I have a serious question: Is this typical of what goes on in men’s bathrooms at bars? My only experience is with women’s bathrooms in bars and clubs, which are, after a certain point in the night, havens of shared lip gloss, generous compliments, and declarations of our deep and abiding love for each other.
Here, we see video of Oklahoma wide receiver Spencer Jones, who got into a fight in a men’s bathroom at a bar in Norman, Okla., and is now recovering from surgery to save his eye.
It’s hard to tell from the video what started the altercation, but it turns out that the guy sitting on top of Jones’ head had 10 years of mixed martial arts training, if you believe the rumors flying around on Twitter. Which I typically don’t. BUT, it just goes to show that you never know who you’re picking a fight with.
Jones has hired attorney Woody Glass to represent him and nearly lost his left eye as a result of the fight, according to the OU Daily:
Jones was held from surgery until the swelling around his eye receded, Glass said. Dr. Perry Brooks of Norman, whose website says he specializes in facial reconstruction, performed a four-hour outpatient operation Tuesday, Feb. 16 in which he rebuilt Jones’ left orbital socket.
“Dr. Brooks came out of that surgery saying he’s extraordinarily lucky at this point, that he’s lucky he didn’t lose the eye altogether,” Glass said. “And so he was able to do some things surgically to rebuild that orbital socket and thinks everything is eventually going to come back to normal, but it’s going to take a while for him to fully recover.”

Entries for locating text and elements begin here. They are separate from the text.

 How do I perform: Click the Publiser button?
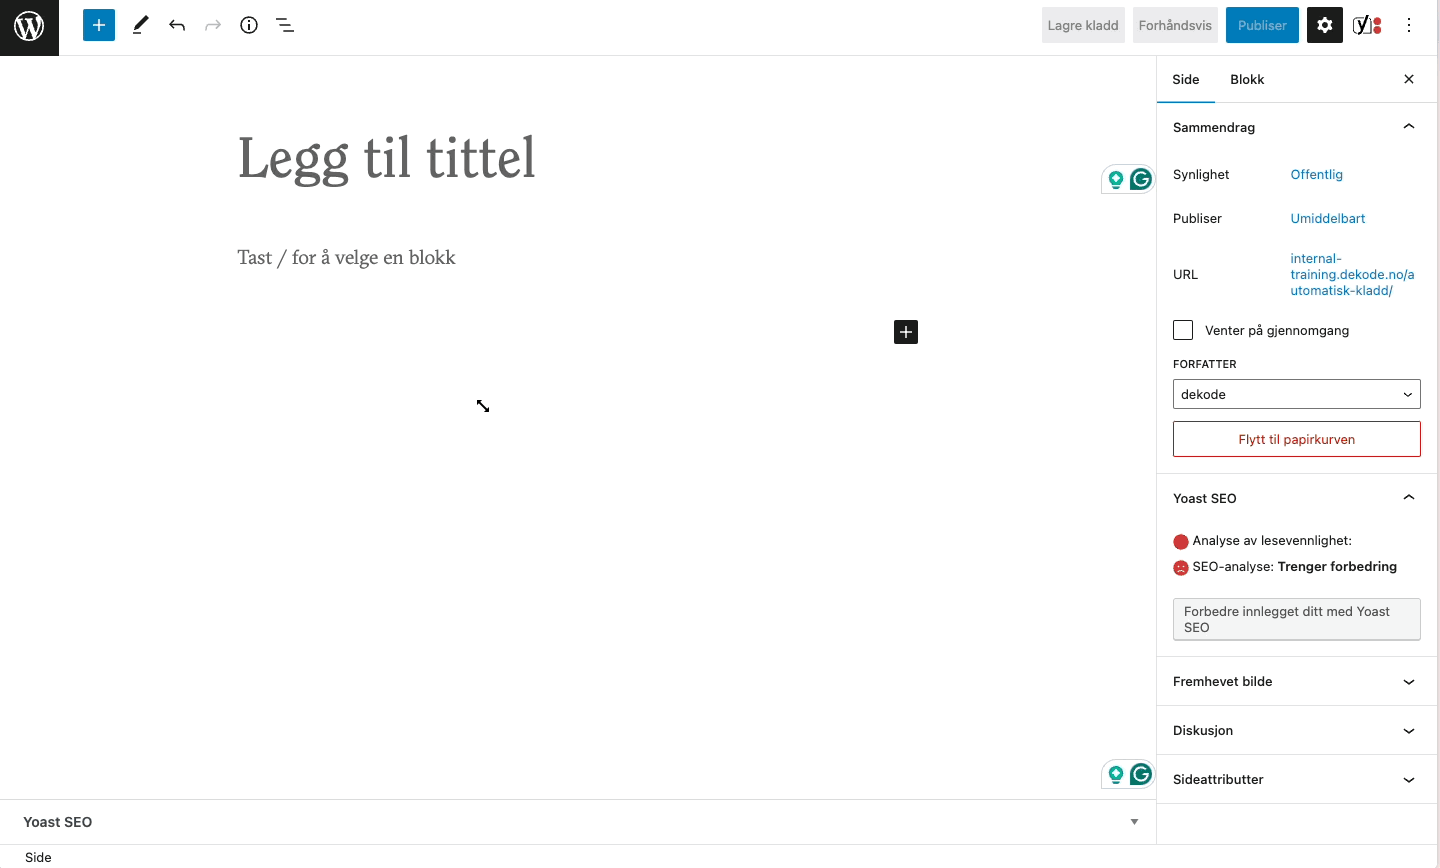pyautogui.click(x=1262, y=25)
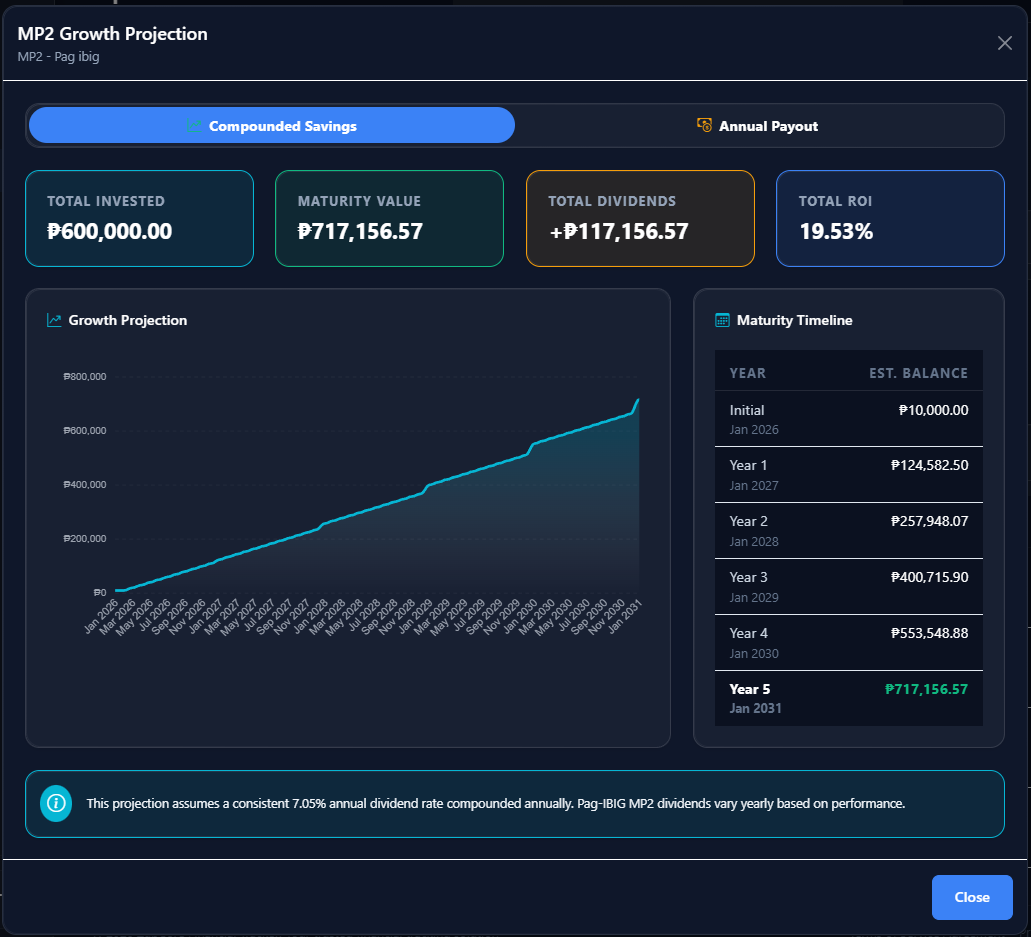Image resolution: width=1031 pixels, height=937 pixels.
Task: Click the X icon at top right
Action: pos(1004,43)
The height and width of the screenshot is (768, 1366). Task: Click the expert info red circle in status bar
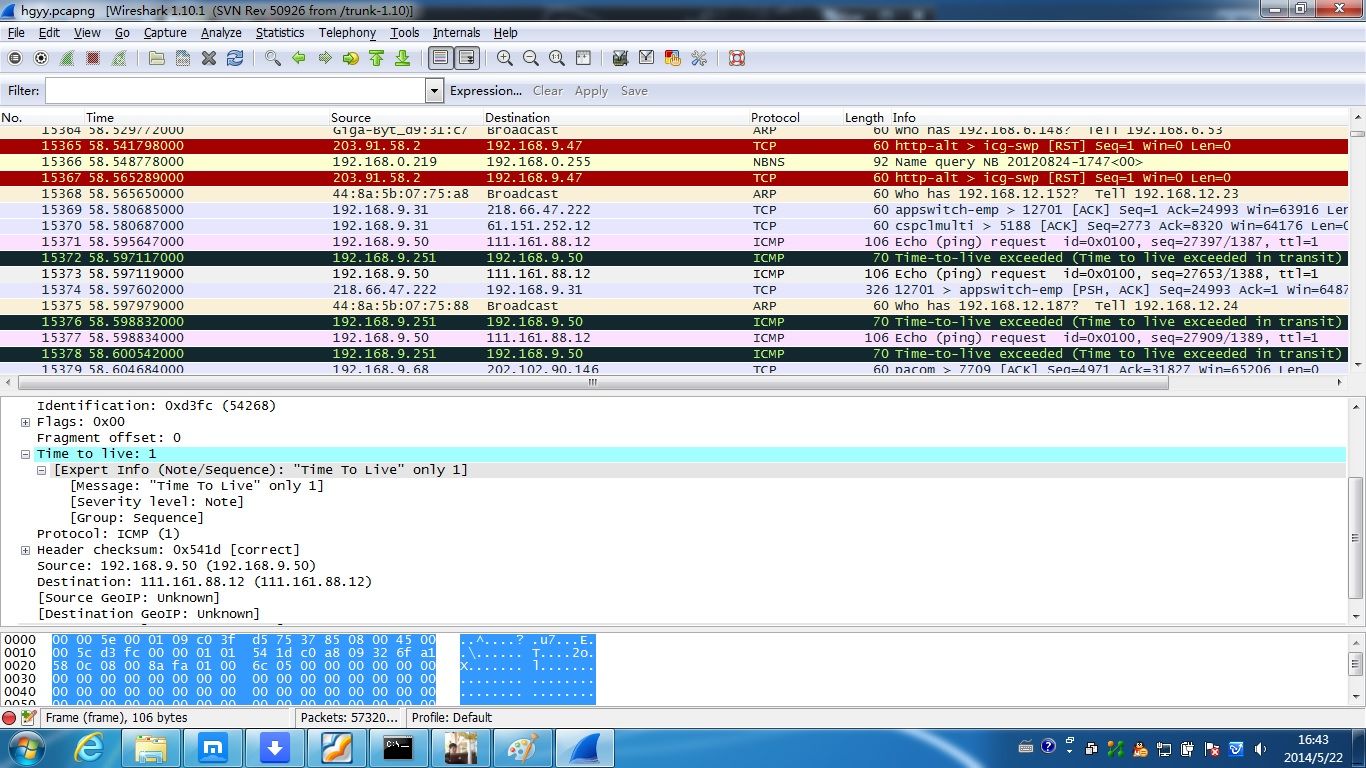9,717
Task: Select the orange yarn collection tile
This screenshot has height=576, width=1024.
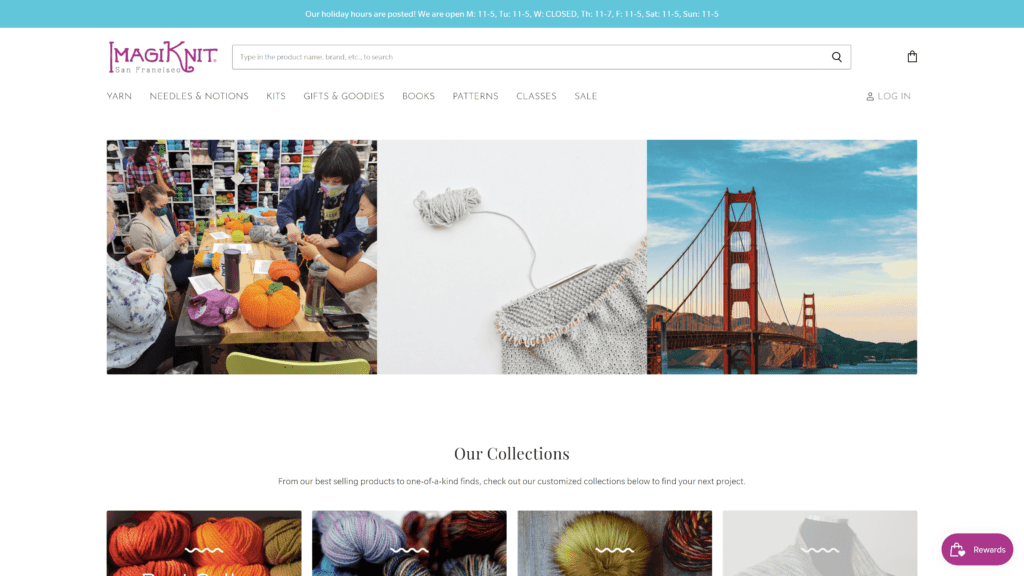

According to Glass, Jones was the “peacekeeper” in this altercation, but his multiple directives to “get the fuck out of here” to his assailant seem to belie that narrative. Either way, both the police and lawyers are now involved, and it’s likely someone (or many people) is going to get hit with an assault and battery charge, if not something worse.
It probably says something about the state of the American male that a bunch of guys just pulled out their phones and started recording the fight, rather than attempting to break it up, but I’m still gawking at the fact that the definitely pee-soaked floor wasn’t more of a deterrent to wrestling in this situation.
At the very least, the idea of someone dragging you to the floor of a men’s bathroom, leaving you covered in God-knows-what, should be enough to get men to watch their words in late-night bathroom arguments.